Die ist ein köstliches Wort von unsres Herrn eignen Lippen. Es hat den Schreiber dieses vor Freude lachen gemacht. Gottes Gnade genug für mich! Ich sollte denken, sie wäre es. Ist nicht der Himmel genug für den Vogel, und der Ozean genug für den Fisch? Der Allgenugsame ist genugsam für meine größten Bedürfnisse. Er, der genügend ist für Erde und Himmel, ist gewiss im Stande, für einen armen Wurm wie mich zu sorgen.

Lasst uns denn auf unsren Gott und seine Gnade uns verlassen. Wenn Er unsren Kummer nicht hinwegnimmt, so wird Er uns instandsetzen, ihn zu tragen. Seine Kraft soll in uns eingegossen werden, bis der Wurm die Berge dreschen wird, und ein Nichts soll Sieger über alle Hohen und Mächtigen sein. Es ist besser für uns, Gottes Kraft zu haben, als unsre eigne; denn wenn wir tausendmal so stark wären, wie wir es sind, so würde es im Angesichte des Feindes auf nichts hinauslaufen; und wenn wir schwächer sein könnten, als wir sind, was kaum möglich ist, so vermöchten wir doch alles durch Jesum Christum.

2. Kor. 13, 5

„Prüft euch, ob ihr im Glauben steht!“

„Hast du den Glauben?“ Du sagst: ja, ich habe ihn. Ich will dich noch etwas fragen: Macht dieser Glaube dich auch gehorsam? Der Besessene, den Jesus geheilt hatte (Lukas 8, 39), wäre gern bei Jesus geblieben und hätte seinen Worten gelauscht, aber als Jesus ihn heimgehen hieß, ging er ohne Widerrede.

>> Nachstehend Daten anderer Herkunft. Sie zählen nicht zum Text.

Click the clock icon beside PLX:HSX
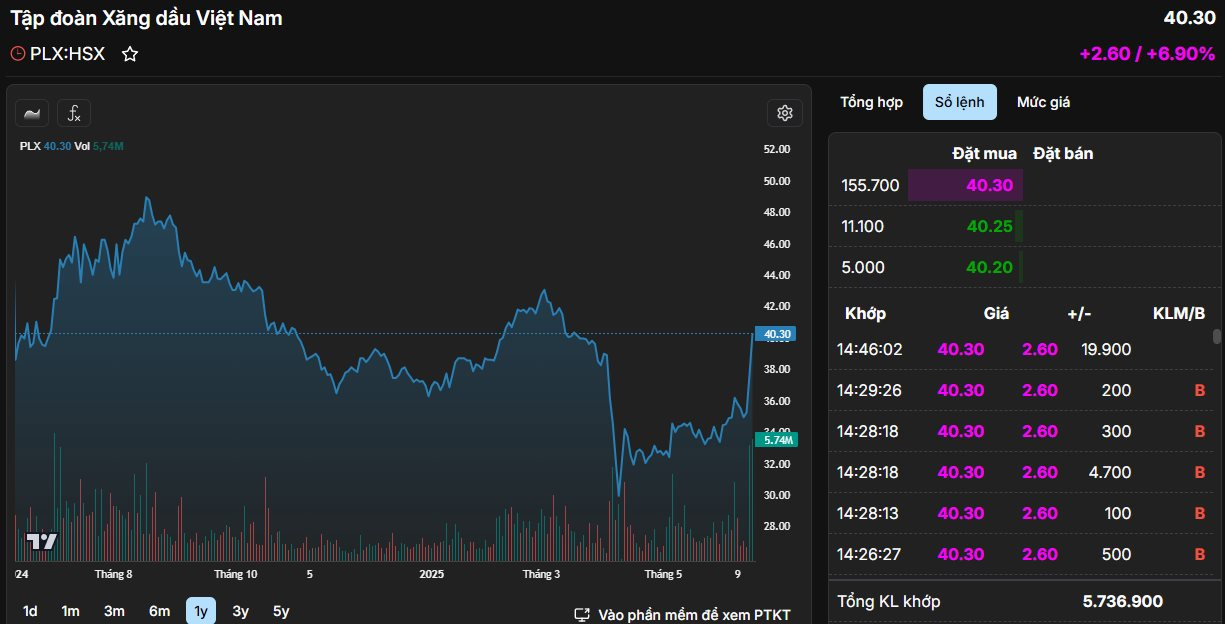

Macht dein Glaube dich gehorsam?

Es gibt in unserer Zeit recht traurige Arten von Christenmenschen, die nicht einmal die ganz gewöhnliche Ehrlichkeit haben. Es gibt Menschen, die, ohne gottesfürchtig zu sein, doch im geschäftlichen Verkehr streng nach dem Recht handeln und ehrlich sind, während hingegen manche, die sich als Christen bekennen, vielleicht nicht gerade unehrlich sind, aber es doch nicht so genau nehmen, hier und da ein klein wenig von der geraden Linie abzuweichen. Sie bezahlen ihre Rechnungen nicht zu rechter Zeit, sie sind nicht pünktlich und gewissenhaft; ja manchmal - was hilft es, die Wahrheit zu verbergen? - findet man Christen, die geradezu unehrlich handeln und die Dinge tun, über die sich ganz weltliche Menschen schämen würden.

Aber glaube mir, wenn du in deinen geschäftlichen Beziehungen etwas tun kannst, was eines ehrlichen Mannes unwürdig ist, so bist du überhaupt kein Christ. Sei überzeugt, dass, wenn du im Ungehorsam gegen die Gebote Gottes dahinlebst, wenn du deinem Christennamen Schande machst, wenn du Gespräche führst, an denen sich ein Weltmensch schämen würde, dann ist die Liebe Gottes nicht in dir. Ich verlange keine Vollkommenheit, aber ich verlange Redlichkeit. Wenn dein Christentum nicht fertig bringt, dass du in den Dingen dieses Lebens gewissenhaft bist und darüber betest, wenn du nicht in Jesus Christus eine neue Kreatur bist, so ist dein Glaube nichts als ein tönendes Erz und eine klingende Schelle (1. Korinther 13, 1).